The Linked/Not Linked classification is one of Apple's most scrutinised nutrition label fields. Declaring analytics as 'Data Not Linked to You' while calling setUserId(), identify(), or Sentry.setUser() misrepresents your data practices to every user who reads your App Store listing. Under GDPR Art.13 and Art.4(1), data is 'personal' the moment it can be linked to an identifiable person — calling setUserId() crosses that threshold and obligates accurate disclosure. Apple reviews this classification both during initial review and in response to user-filed reports.

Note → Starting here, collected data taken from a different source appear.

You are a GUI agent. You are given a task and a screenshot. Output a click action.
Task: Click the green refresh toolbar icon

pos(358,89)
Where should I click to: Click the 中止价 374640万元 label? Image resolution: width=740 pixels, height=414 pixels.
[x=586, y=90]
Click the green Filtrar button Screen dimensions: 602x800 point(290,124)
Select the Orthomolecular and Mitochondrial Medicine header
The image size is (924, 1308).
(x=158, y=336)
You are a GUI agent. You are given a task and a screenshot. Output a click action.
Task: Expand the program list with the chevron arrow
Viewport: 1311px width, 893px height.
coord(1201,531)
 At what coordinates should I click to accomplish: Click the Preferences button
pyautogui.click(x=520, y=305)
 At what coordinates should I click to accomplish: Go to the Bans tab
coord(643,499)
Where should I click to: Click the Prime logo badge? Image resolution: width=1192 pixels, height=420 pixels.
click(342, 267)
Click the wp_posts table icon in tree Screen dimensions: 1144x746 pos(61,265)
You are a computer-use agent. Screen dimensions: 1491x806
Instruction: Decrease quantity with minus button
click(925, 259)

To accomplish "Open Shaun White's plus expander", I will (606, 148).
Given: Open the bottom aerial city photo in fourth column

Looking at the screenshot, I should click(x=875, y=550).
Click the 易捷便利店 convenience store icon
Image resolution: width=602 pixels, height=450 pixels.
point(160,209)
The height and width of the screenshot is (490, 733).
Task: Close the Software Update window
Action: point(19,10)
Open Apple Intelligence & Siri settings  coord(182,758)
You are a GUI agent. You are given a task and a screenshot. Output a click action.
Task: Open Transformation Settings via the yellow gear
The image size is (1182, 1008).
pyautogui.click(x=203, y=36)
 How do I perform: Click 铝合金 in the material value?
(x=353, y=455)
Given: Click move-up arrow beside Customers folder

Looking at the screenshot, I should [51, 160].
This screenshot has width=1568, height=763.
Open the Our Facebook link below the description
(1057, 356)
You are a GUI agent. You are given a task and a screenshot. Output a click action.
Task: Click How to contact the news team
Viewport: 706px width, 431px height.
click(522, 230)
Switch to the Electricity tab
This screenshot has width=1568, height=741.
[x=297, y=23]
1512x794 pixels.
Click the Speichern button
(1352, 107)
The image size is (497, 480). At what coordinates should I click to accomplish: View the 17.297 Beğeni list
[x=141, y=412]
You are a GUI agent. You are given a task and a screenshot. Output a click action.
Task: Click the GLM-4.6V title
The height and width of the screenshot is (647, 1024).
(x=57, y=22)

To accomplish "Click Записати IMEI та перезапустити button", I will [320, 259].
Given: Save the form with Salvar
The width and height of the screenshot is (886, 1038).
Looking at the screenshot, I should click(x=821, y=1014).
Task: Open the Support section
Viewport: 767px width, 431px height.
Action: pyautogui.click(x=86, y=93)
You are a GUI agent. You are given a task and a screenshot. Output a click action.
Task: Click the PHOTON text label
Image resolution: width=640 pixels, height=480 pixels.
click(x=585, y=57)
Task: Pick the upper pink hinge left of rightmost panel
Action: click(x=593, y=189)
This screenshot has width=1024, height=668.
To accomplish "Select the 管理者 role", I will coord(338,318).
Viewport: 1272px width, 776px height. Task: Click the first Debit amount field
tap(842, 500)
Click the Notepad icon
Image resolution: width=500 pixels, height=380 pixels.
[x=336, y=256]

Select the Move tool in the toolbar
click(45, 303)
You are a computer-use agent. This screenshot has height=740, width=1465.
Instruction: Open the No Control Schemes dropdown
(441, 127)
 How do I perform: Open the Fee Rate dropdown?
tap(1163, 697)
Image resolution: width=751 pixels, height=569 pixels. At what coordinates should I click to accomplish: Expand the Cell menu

Low because the mis-classification is a disclosure error rather than a data breach, but it creates cumulative legal and reputational risk when discovered during enforcement.
Audit every analytics call site for whether a user identifier is passed. Any call to setUserId(), identify(), alias(), Sentry.setUser(), or equivalent makes the corresponding data type 'Linked to You.'
If you want crash data classified as 'Not Linked to You', strip user IDs and emails before SDK initialisation:
// Do not pass user context to crash reporter
Sentry.init({ dsn: '...' }); // no setUser() call
Update your App Store nutrition labels and privacy policy to reflect the actual linkage. If users are logged in and analytics tracks their actions, the data is linked — no amount of internal anonymisation changes the classification if the link exists at ingestion.
ID: app-store-privacy-data.privacy-declarations.data-linked-classifications
Severity: low
What to look for: Count all relevant instances and enumerate each. Check whether collected data types are correctly classified as "linked to the user" vs. "not linked." Key signals: if the app has user accounts (any auth flow), analytics events sent with a user ID (setUserId(), identify(), alias(), custom user properties linking to an account) must be declared as "Linked to You"; crash reports sent without a user ID can be "Not Linked to You" — but check if the crash reporter SDK automatically includes device identifiers or session IDs; location data collected while a user is logged in is "Linked to You"; if Firebase Analytics setUserId() is called, all Firebase Analytics data becomes linked. Look for analytics.setUserId(), Amplitude.setUserId(), posthog.identify(), mixpanel.identify(), Sentry.setUser() — any of these makes the corresponding data type "Linked to You". In the privacy policy or store metadata, flag if analytics is declared as "Not Linked to You" while one of these calls exists.
Pass criteria: Data linked/not-linked classifications in store metadata or privacy policy are consistent with whether the app associates data with user accounts or identifiers. At least 1 implementation must be verified.
Fail criteria: Analytics, usage data, or device identifiers are declared as "Not Linked to You" while code calls setUserId() or equivalent, making them de facto linked.
Skip (N/A) when: App has no analytics or tracking SDKs; or no store metadata files are present for comparison.
Detail on fail: "Amplitude initialized with setUserId() in src/analytics/index.ts — usage data is linked to users, but privacy policy does not reflect this" or "Sentry.setUser() called with user email — crash data is linked to the user identity, not anonymous"
Remediation: Apple reviews linked/not-linked classification during nutrition label reviews and in response to user complaints.
Review the configuration in src/ or app/ directory for implementation patterns.